After months of being trapped between the 93.50 to 89.50 price range the buck finally picked a direction, and one which may be about to stick if we consider how long the range break has been brewing.
The big question that traders are asking themselves is how far the US dollar travel to the upside before the breakout can starts to pause if indeed a FED taper announcement happens this week.
For the answer to this question we need to go to technical analysis. A bearish head and shoulders pattern with nearly 400 points of downside potential was invalidated last week.
The invalidated price pattern could see, in theory, the US dollar index rallying towards the 97.50 area if we trust the measured target of the invalidated head and shoulders pattern.
Sentiment is also on the side of bulls. The ActivTrader market sentiment tool is showing that a short squeeze may be brewing amongst the retail crowd as some 83 percent of traders are bearish towards the US dollar index.
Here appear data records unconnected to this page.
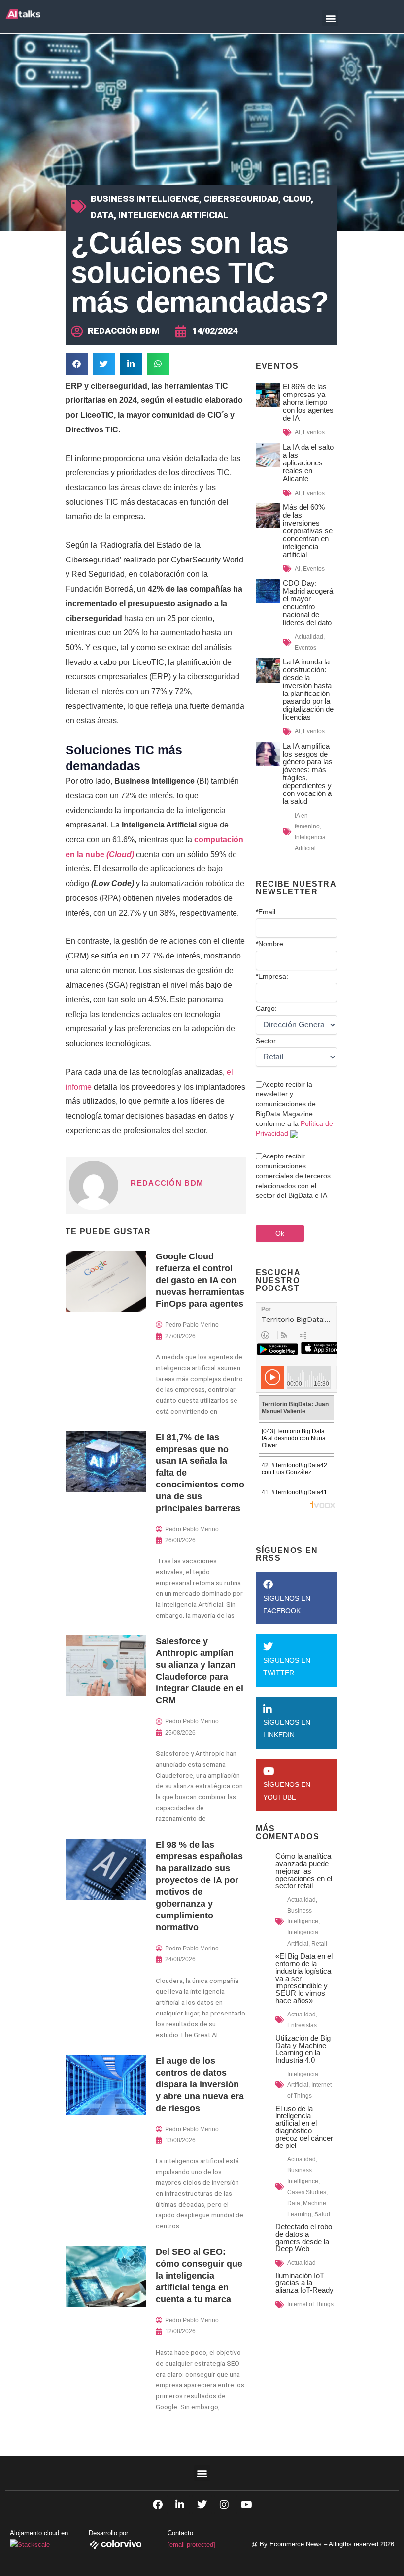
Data (102, 215)
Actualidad (309, 636)
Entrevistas (302, 2025)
Typically, one-way sentiments skews are worrying, and even more so when we see major new trends forming. If we consider the magnitude of last week’s breakout, and if it holds, sentiment is warning us that the herd is too short the greenback.
US Dollar Index short-term Technical Analysis
Looking at the four-hour time frame, a small head and shoulders patterns looks to be invalidated after the 93.20 level was broken last week, which effectively invalidates the structure to the pattern.
This week, we could see bulls targeting the 95.00 level if we take the overall size of this pattern and consider that a major higher time frame breakout is in play, which leads us to medium-term analysis.
US Dollar Index Medium-term Technical Analysis
According to the daily time frame a much larger head shoulders pattern has been invalidated and also a bearish triple-top pattern has been invalidated, forming a rectangle breakout.
If we consider the invalidated head and shoulders pattern and the rectangle breakout, we may see a technical test towards the breakout area this week before major lift-off towards the 97.00 area.